Dataset items:
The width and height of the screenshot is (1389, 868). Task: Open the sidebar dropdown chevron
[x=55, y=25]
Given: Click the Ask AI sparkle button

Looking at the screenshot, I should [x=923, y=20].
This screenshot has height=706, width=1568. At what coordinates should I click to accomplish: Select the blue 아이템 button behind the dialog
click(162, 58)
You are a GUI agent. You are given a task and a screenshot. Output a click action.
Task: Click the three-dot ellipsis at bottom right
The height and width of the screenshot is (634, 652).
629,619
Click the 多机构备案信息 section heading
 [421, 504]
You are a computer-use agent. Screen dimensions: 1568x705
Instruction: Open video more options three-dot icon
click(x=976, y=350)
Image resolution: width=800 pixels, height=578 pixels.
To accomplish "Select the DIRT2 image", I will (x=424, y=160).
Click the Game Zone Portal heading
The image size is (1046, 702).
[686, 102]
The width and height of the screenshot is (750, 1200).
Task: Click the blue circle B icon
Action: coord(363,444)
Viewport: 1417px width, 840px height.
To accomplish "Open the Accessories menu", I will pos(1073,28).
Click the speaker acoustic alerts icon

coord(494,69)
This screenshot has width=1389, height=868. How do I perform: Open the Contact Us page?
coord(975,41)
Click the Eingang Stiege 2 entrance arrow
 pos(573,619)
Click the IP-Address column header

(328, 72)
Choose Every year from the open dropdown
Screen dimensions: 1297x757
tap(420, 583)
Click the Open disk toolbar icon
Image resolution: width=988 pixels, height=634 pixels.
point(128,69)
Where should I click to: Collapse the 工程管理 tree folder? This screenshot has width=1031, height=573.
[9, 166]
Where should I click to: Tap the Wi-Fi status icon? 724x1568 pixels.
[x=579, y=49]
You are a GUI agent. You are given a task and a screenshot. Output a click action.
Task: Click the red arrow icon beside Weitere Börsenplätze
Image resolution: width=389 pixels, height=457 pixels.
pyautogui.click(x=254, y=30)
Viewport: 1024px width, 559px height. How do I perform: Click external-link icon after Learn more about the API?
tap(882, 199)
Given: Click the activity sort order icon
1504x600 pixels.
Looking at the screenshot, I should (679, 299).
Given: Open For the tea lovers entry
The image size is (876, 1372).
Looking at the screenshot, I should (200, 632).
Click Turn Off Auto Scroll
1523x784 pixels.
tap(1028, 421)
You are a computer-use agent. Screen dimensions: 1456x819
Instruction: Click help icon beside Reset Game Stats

Written task: Recast the records, starting at the line containing "This screenshot has height=706, width=1568." and ending at the line containing "click(162, 58)", as a Markdown table with the columns Row and Line. Number each row and leave out any blank lines.

Response:
| Row | Line |
|---|---|
| 1 | This screenshot has height=706, width=1568. At what coordinates should I click to accomplish: Select the blue 아이템 button behind the dialog |
| 2 | click(162, 58) |